_Work instruction_.
Produce a character-for-character copy of the data below.

Saved entries
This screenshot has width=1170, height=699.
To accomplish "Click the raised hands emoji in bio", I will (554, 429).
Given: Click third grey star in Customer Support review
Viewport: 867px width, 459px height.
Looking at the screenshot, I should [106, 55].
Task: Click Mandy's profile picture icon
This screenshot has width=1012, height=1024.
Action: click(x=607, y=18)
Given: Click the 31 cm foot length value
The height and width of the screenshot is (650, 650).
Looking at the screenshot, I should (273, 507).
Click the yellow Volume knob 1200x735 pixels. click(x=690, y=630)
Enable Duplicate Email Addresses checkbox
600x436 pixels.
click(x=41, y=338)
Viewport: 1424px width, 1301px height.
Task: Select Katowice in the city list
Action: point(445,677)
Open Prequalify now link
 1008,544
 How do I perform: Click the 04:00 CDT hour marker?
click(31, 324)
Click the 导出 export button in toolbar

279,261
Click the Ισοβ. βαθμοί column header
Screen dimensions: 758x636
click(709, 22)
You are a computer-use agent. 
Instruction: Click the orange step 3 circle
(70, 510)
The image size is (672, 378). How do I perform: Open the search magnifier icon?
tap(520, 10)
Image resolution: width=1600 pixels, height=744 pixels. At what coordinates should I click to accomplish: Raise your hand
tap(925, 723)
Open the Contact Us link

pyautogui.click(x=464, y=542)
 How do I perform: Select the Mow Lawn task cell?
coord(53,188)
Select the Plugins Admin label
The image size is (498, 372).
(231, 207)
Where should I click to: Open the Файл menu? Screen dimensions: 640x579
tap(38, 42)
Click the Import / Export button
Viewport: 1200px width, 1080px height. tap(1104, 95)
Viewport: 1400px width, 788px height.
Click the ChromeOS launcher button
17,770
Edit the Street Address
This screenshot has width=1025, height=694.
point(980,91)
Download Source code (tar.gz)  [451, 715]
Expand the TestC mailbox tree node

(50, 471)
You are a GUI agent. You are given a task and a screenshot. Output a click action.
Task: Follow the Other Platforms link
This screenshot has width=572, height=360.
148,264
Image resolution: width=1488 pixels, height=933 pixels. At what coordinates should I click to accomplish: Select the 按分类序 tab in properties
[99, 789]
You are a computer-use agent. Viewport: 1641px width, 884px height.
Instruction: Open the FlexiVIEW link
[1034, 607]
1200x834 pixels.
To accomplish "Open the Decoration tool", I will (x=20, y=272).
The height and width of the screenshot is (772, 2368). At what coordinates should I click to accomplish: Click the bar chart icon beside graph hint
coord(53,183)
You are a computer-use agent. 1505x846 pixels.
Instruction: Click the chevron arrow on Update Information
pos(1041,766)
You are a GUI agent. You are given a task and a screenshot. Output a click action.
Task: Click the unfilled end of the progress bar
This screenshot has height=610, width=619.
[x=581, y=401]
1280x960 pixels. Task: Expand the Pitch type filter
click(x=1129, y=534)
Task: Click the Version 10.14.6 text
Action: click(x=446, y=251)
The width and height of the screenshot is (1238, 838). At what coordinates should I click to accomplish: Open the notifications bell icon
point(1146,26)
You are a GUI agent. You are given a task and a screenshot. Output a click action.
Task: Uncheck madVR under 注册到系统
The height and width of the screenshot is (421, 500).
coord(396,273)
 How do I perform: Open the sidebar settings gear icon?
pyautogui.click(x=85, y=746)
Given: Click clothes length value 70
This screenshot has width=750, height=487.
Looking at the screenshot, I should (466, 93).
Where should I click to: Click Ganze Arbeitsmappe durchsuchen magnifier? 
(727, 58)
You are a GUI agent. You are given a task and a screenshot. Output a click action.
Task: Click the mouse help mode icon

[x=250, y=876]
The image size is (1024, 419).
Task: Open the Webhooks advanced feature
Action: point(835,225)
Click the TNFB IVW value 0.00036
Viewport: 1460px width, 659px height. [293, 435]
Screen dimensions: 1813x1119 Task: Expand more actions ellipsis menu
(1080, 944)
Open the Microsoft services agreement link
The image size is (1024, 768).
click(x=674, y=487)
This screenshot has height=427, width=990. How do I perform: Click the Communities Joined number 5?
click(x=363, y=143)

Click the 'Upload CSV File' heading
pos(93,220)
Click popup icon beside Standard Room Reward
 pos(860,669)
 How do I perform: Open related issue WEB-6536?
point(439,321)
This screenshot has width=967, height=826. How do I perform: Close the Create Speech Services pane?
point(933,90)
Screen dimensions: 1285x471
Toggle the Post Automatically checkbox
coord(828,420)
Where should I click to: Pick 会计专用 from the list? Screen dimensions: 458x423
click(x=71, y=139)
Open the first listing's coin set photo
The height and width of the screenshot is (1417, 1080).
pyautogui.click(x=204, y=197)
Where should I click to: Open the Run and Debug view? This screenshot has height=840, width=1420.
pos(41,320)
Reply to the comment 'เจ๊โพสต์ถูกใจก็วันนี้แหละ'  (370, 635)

_Task solution_.
This screenshot has width=1170, height=699.
To accomplish "Click the raised hands emoji in bio", I will (554, 429).
Given: Click third grey star in Customer Support review
Viewport: 867px width, 459px height.
Looking at the screenshot, I should [106, 55].
Task: Click Mandy's profile picture icon
This screenshot has width=1012, height=1024.
Action: click(x=607, y=18)
Given: Click the 31 cm foot length value
The height and width of the screenshot is (650, 650).
Looking at the screenshot, I should (273, 507).
Click the yellow Volume knob 1200x735 pixels. click(x=690, y=630)
Enable Duplicate Email Addresses checkbox
600x436 pixels.
click(x=41, y=338)
Viewport: 1424px width, 1301px height.
Task: Select Katowice in the city list
Action: point(445,677)
Open Prequalify now link
 1008,544
 How do I perform: Click the 04:00 CDT hour marker?
click(31, 324)
Click the 导出 export button in toolbar

279,261
Click the Ισοβ. βαθμοί column header
Screen dimensions: 758x636
click(709, 22)
You are a computer-use agent. 
Instruction: Click the orange step 3 circle
(70, 510)
The image size is (672, 378). How do I perform: Open the search magnifier icon?
tap(520, 10)
Image resolution: width=1600 pixels, height=744 pixels. At what coordinates should I click to accomplish: Raise your hand
tap(925, 723)
Open the Contact Us link

pyautogui.click(x=464, y=542)
 How do I perform: Select the Mow Lawn task cell?
coord(53,188)
Select the Plugins Admin label
The image size is (498, 372).
(231, 207)
Where should I click to: Open the Файл menu? Screen dimensions: 640x579
tap(38, 42)
Click the Import / Export button
Viewport: 1200px width, 1080px height. tap(1104, 95)
Viewport: 1400px width, 788px height.
Click the ChromeOS launcher button
17,770
Edit the Street Address
This screenshot has width=1025, height=694.
point(980,91)
Download Source code (tar.gz)  [451, 715]
Expand the TestC mailbox tree node

(50, 471)
You are a GUI agent. You are given a task and a screenshot. Output a click action.
Task: Follow the Other Platforms link
This screenshot has width=572, height=360.
148,264
Image resolution: width=1488 pixels, height=933 pixels. At what coordinates should I click to accomplish: Select the 按分类序 tab in properties
[99, 789]
You are a computer-use agent. Viewport: 1641px width, 884px height.
Instruction: Open the FlexiVIEW link
[1034, 607]
1200x834 pixels.
To accomplish "Open the Decoration tool", I will (x=20, y=272).
The height and width of the screenshot is (772, 2368). At what coordinates should I click to accomplish: Click the bar chart icon beside graph hint
coord(53,183)
You are a computer-use agent. 1505x846 pixels.
Instruction: Click the chevron arrow on Update Information
pos(1041,766)
You are a GUI agent. You are given a task and a screenshot. Output a click action.
Task: Click the unfilled end of the progress bar
This screenshot has height=610, width=619.
[x=581, y=401]
1280x960 pixels. Task: Expand the Pitch type filter
click(x=1129, y=534)
Task: Click the Version 10.14.6 text
Action: click(x=446, y=251)
The width and height of the screenshot is (1238, 838). At what coordinates should I click to accomplish: Open the notifications bell icon
point(1146,26)
You are a GUI agent. You are given a task and a screenshot. Output a click action.
Task: Uncheck madVR under 注册到系统
The height and width of the screenshot is (421, 500).
coord(396,273)
 How do I perform: Open the sidebar settings gear icon?
pyautogui.click(x=85, y=746)
Given: Click clothes length value 70
This screenshot has width=750, height=487.
Looking at the screenshot, I should (466, 93).
Where should I click to: Click Ganze Arbeitsmappe durchsuchen magnifier? 
(727, 58)
You are a GUI agent. You are given a task and a screenshot. Output a click action.
Task: Click the mouse help mode icon

[x=250, y=876]
The image size is (1024, 419).
Task: Open the Webhooks advanced feature
Action: point(835,225)
Click the TNFB IVW value 0.00036
Viewport: 1460px width, 659px height. [293, 435]
Screen dimensions: 1813x1119 Task: Expand more actions ellipsis menu
(1080, 944)
Open the Microsoft services agreement link
The image size is (1024, 768).
click(x=674, y=487)
This screenshot has height=427, width=990. How do I perform: Click the Communities Joined number 5?
click(x=363, y=143)

Click the 'Upload CSV File' heading
pos(93,220)
Click popup icon beside Standard Room Reward
 pos(860,669)
 How do I perform: Open related issue WEB-6536?
point(439,321)
This screenshot has width=967, height=826. How do I perform: Close the Create Speech Services pane?
point(933,90)
Screen dimensions: 1285x471
Toggle the Post Automatically checkbox
coord(828,420)
Where should I click to: Pick 会计专用 from the list? Screen dimensions: 458x423
click(x=71, y=139)
Open the first listing's coin set photo
The height and width of the screenshot is (1417, 1080).
pyautogui.click(x=204, y=197)
Where should I click to: Open the Run and Debug view? This screenshot has height=840, width=1420.
pos(41,320)
Reply to the comment 'เจ๊โพสต์ถูกใจก็วันนี้แหละ'  (370, 635)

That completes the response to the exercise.